*** Opening of STUDY MATERIAL ***
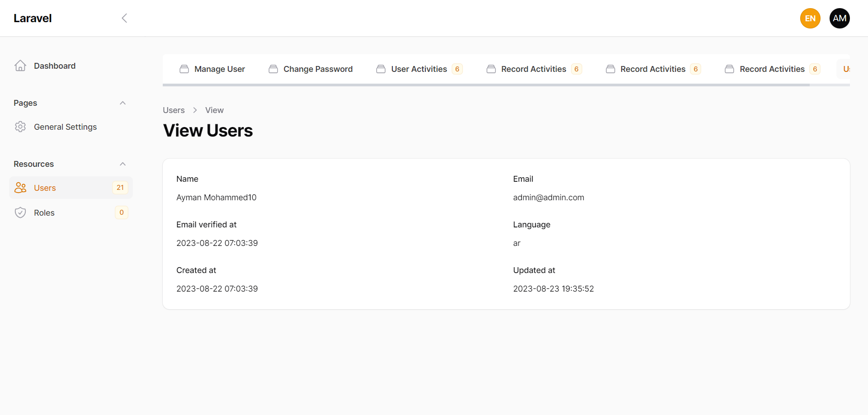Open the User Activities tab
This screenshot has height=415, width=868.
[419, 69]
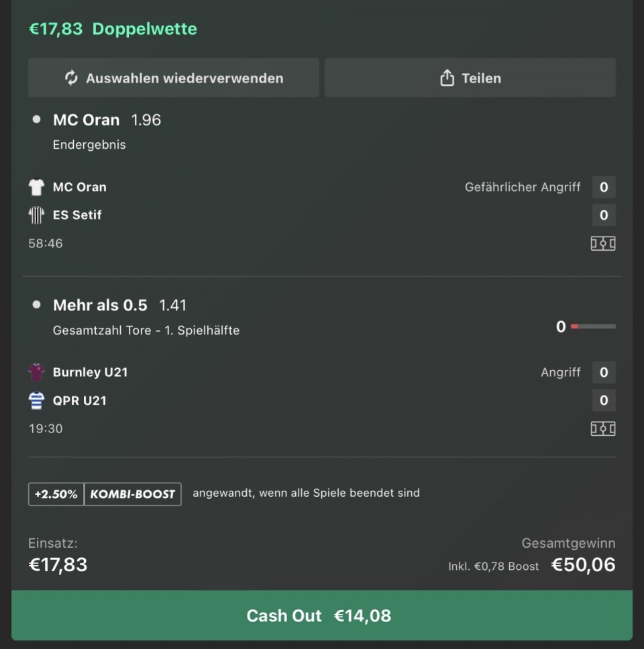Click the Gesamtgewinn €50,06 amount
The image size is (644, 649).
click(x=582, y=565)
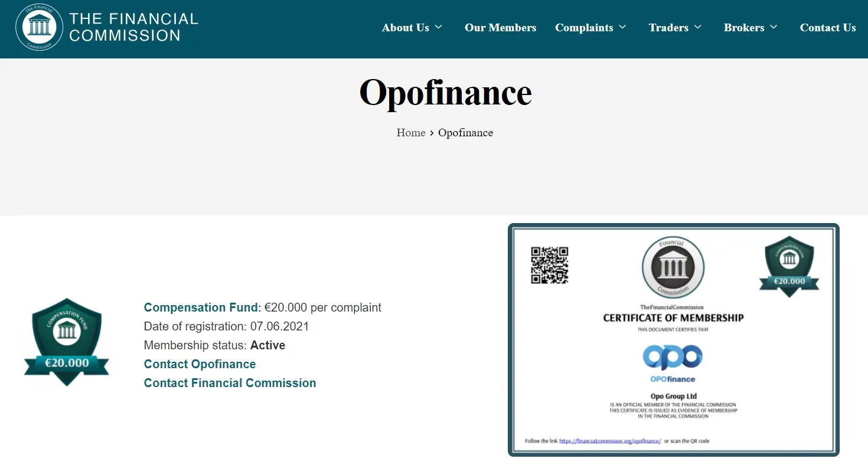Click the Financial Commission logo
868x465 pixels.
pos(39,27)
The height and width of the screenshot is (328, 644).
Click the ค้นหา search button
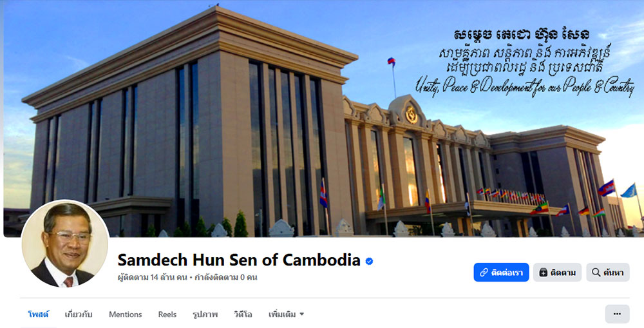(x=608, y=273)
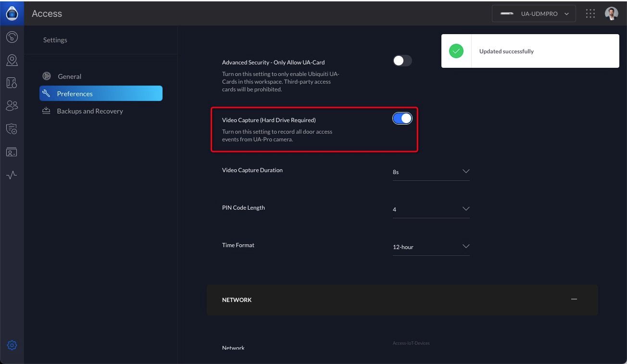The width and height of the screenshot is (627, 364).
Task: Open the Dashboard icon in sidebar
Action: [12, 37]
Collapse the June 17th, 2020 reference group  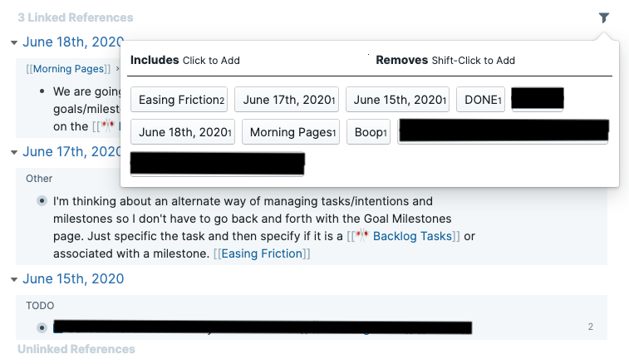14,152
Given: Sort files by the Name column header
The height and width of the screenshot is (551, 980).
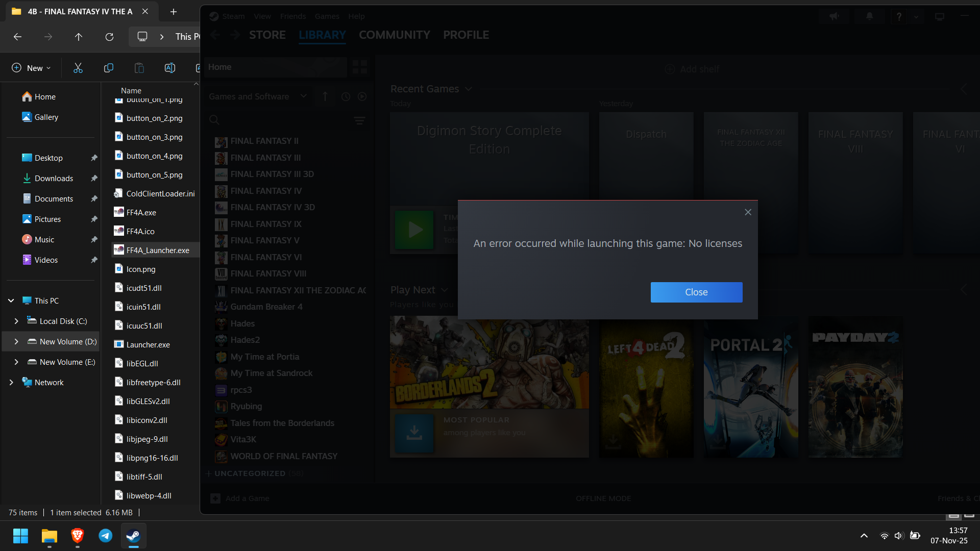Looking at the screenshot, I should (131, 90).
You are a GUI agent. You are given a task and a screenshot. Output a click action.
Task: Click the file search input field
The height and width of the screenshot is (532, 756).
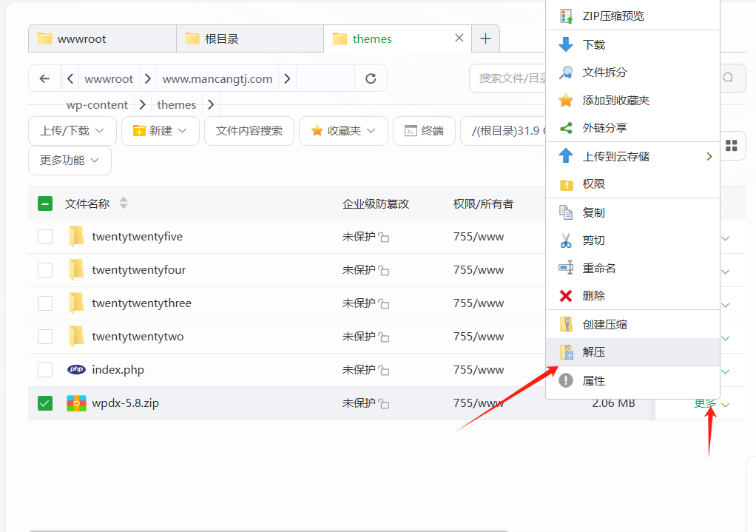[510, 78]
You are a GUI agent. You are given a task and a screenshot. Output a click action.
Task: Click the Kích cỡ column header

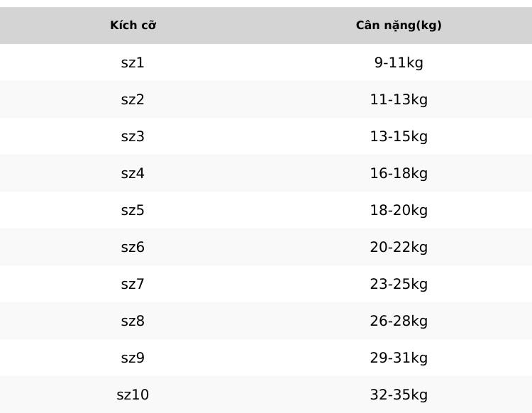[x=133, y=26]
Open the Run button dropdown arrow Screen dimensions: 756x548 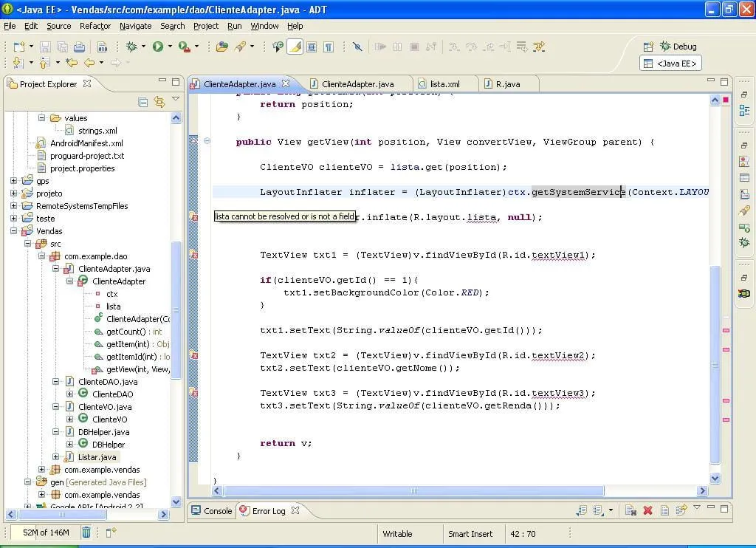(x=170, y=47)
*** Close of STUDY MATERIAL ***
*** Opening of STUDY MATERIAL ***
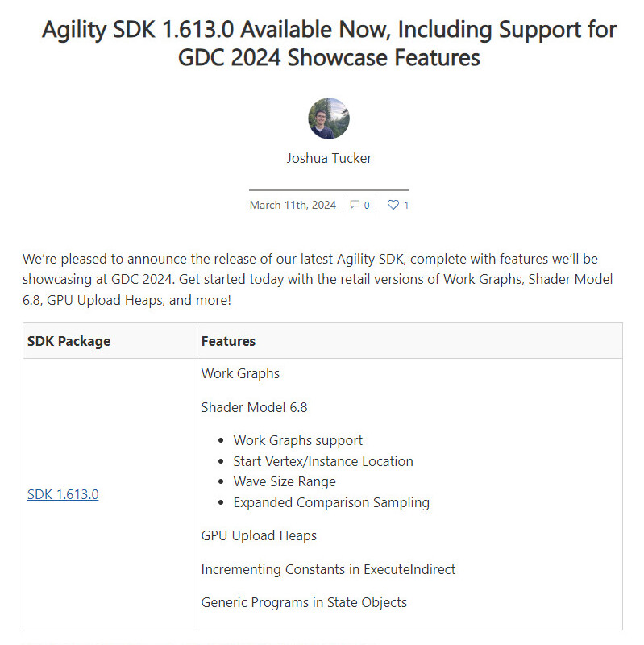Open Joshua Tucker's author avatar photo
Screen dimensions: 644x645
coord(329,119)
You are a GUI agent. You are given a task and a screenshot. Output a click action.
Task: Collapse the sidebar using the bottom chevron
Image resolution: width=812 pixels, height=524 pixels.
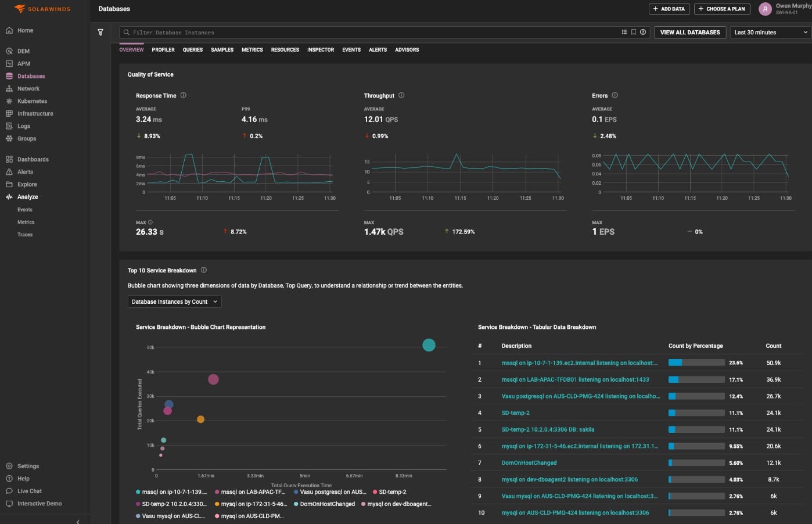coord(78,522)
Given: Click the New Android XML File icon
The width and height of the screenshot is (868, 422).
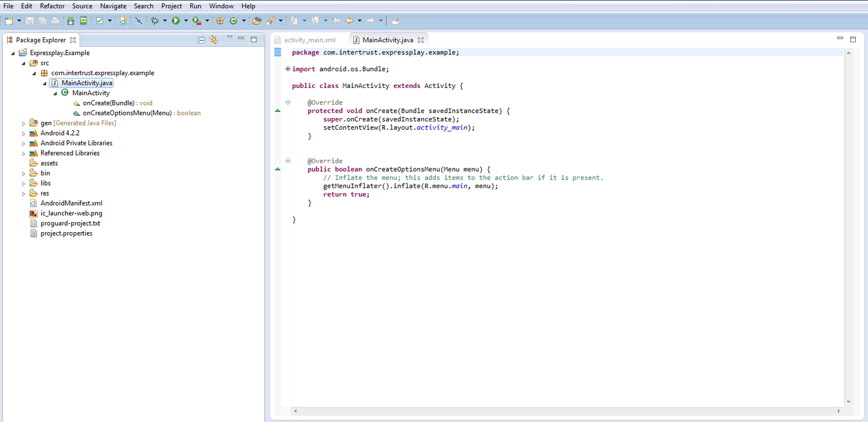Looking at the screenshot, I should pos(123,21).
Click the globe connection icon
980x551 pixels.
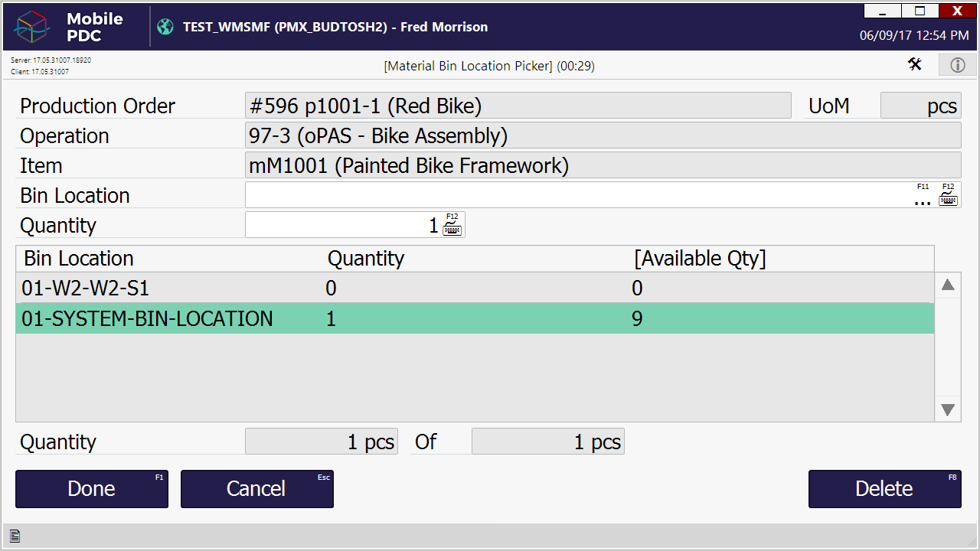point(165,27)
*** Close of STUDY MATERIAL ***
*** Opening of STUDY MATERIAL ***
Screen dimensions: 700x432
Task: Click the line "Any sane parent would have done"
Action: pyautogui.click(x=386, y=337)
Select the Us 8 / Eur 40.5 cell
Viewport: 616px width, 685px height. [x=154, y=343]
*** Close of STUDY MATERIAL ***
**YOUR ASSIGNMENT**. Start at the line containing "The height and width of the screenshot is (551, 980)." above and stop at the line containing "Task: Click the file search input field". Output those lines exactly, both included, but none of the pictures.

**TASK OUTPUT**.
The height and width of the screenshot is (551, 980).
Looking at the screenshot, I should (131, 90).
You are a GUI agent. You are given a task and a screenshot. Output a click action.
Task: Click the file search input field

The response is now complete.